### What to produce
Of all the lines in the entries below, give again exactly those starting at the line containing "You are a GUI" and ending at the line containing "Task: Open the 不安全 site info indicator", both ends included, and no others.

### Records
>>>
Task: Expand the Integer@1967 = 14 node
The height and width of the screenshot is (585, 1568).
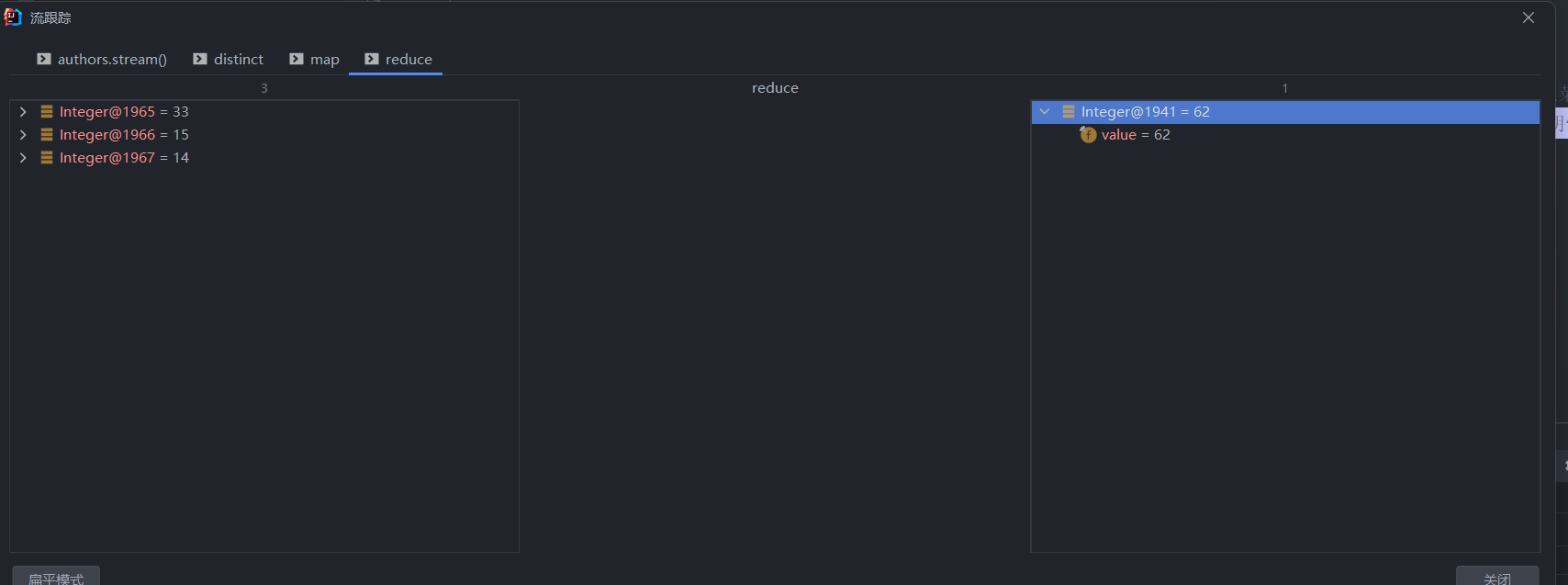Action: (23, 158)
<<<
>>>
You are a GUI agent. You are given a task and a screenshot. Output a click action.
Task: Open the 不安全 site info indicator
<<<
>>>
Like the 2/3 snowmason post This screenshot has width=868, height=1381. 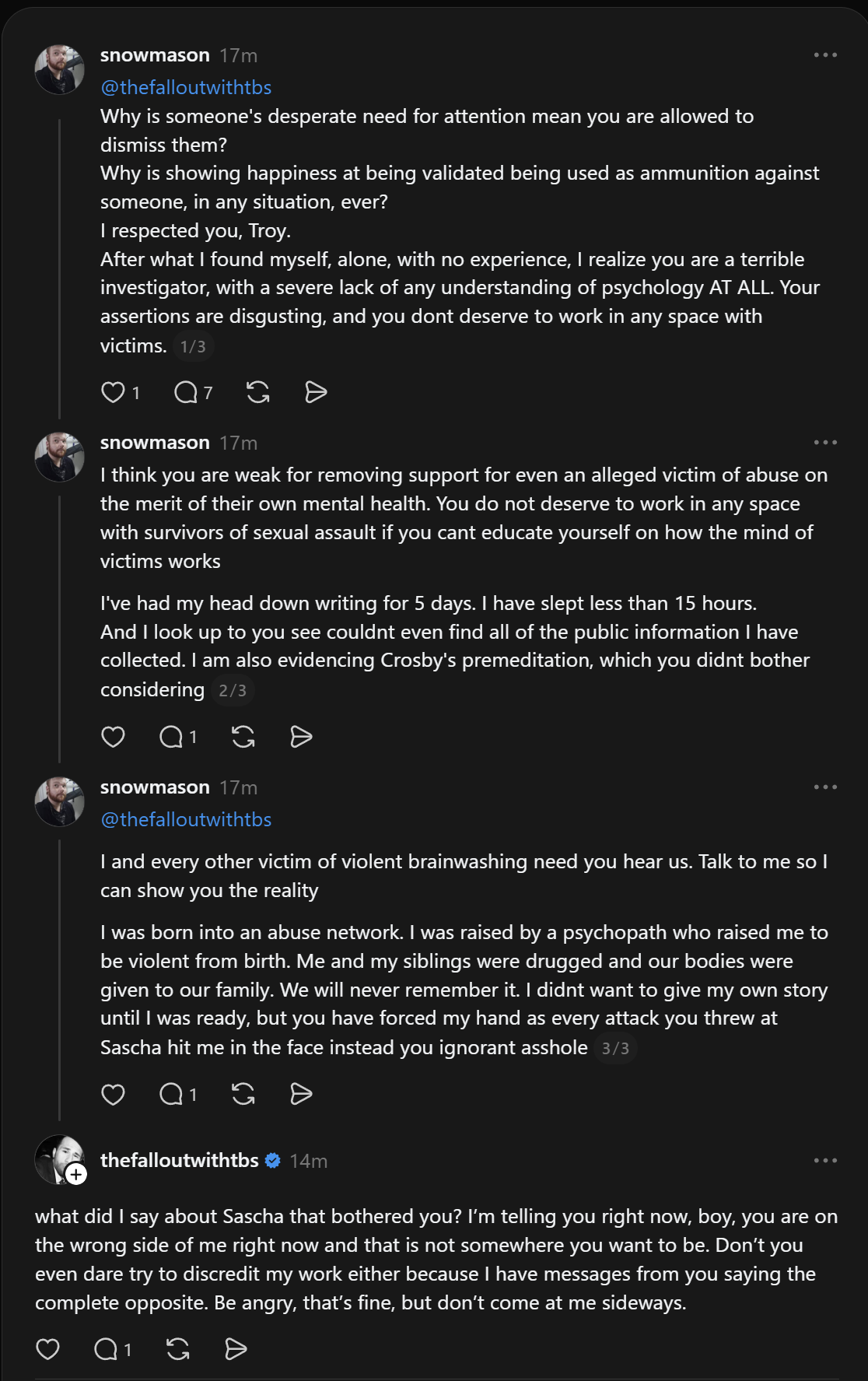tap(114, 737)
<<<
### Response
You are a GUI agent. You are given a task and a screenshot. Output a click action.
Task: Open the 不安全 site info indicator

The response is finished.